Di Rossella Muroni, Sociologa ed Ecologista
Com’è noto, l’Unione Europea si è dotata di una direttiva per l’efficientamento energetico del patrimonio edilizio. Una direttiva che contribuirà a ridurre le emissioni di gas serra e la povertà energetica nell’Ue. Gli Stati membri avranno due anni per recepire le disposizioni della direttiva nella loro legislazione nazionale. La Commissione riesaminerà la direttiva entro il 2028, alla luce dell’esperienza acquisita e dei progressi compiuti durante la sua attuazione. Una direttiva di buon senso, insomma, in linea con gli obiettivi europei sull’abbattimento delle emissioni climalteranti e verso la neutralità climatica fissata al 2050.

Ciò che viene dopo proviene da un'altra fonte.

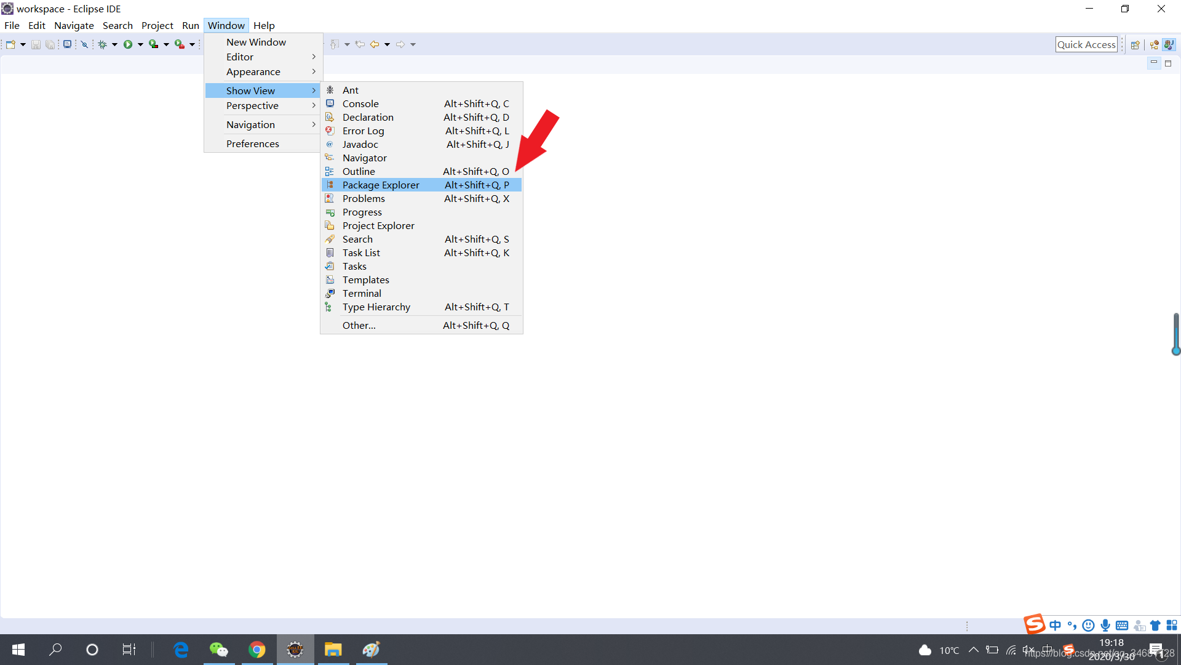The height and width of the screenshot is (665, 1181).
Task: Select the WeChat taskbar icon
Action: (219, 650)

Eppure, nel nostro Paese non si placano preoccupazioni e polemiche e forse vale la pena rivedere punto per punto, fuor di furore polemico, cosa prevede la direttiva stessa.
In Italia ci sono oltre 5,5 milioni di edifici da riqualificare per essere in linea con la direttiva Ue Case Green. Una cifra consistente che oltre a benefici economici potrebbe portare a più di 15mila nuovi posti di lavoro. L’Italia è caratterizzata da un parco immobiliare obsoleto che vede l’84,5% degli edifici italiani costruiti prima del 1990 (contro il 65,6% della Francia e il 75,3% della Germania), e da un basso tasso di rinnovamento edilizio, che in Italia è pari allo 0,85% all’anno (contro l’1,7% di Francia e Germania).
Da un punto di vista ambientale, secondo le stime di The European House-Ambrosetti, nel Paese l’efficientamento degli edifici può portare a una riduzione fino al 33% dei consumi energetici e fino al 5% di quelli idrici, abbattendo le emissioni di CO2 di circa il 20-24%. Da un punto di vista economico, se gli edifici più vetusti del parco immobiliare italiano fossero dotati di tecnologie smart, i cittadini risparmierebbero 17-19 miliardi di euro netti all’anno e verrebbero abilitati investimenti per oltre 330 miliardi di euro. In questo scenario potenziale e la filiera sarebbe in grado di abilitare la creazione di ulteriori 200mila posti di lavoro qualificati e specializzati.
Per questo più che di polemiche avremo bisogno, come Paese, di linee direttive precise. A partire dal promuovere una revisione del sistema di incentivi per valorizzare e includere tutte le componenti che rendono smart un edificio, con il digitale sia per gli edifici in fase di nuova costruzione sia per gli edifici in ristrutturazione. Occorrerebbe introdurre un “Libretto della casa” a valenza legale, per mappare in modo puntuale gli interventi, sia in termini di sicurezza che di valore dell’immobile. Infine, appare assolutamente fondamentale e non più rinviabile rafforzare e costruire le competenze necessarie alle filiere industriali delle tecnologie dell’edificio intelligente.
Significa avviare un lavoro sulle competenze mancanti e da “costruire”. È necessario rafforzare i sistemi di formazione già esistenti, potenziando i programmi formativi attraverso curricula dedicati al settore degli smart Building, incentivando la collaborazione tra aziende e Its (Istituti tecnici Superiori).
La filiera estesa degli smart building ha generato 174 miliardi di euro di fatturato e 38 miliardi di euro di valore aggiunto, dando occupazione a circa 515mila individui. Non solo. La filiera ha un significativo potenziale moltiplicativo nel sistema economico: ogni 100 euro investiti nella filiera estesa dell’edificio intelligente in Italia, se ne generano ulteriori 187 nel resto dell’economia, e per ogni 100 unità di lavoro dirette se ne attivano ulteriori 178 nel Paese.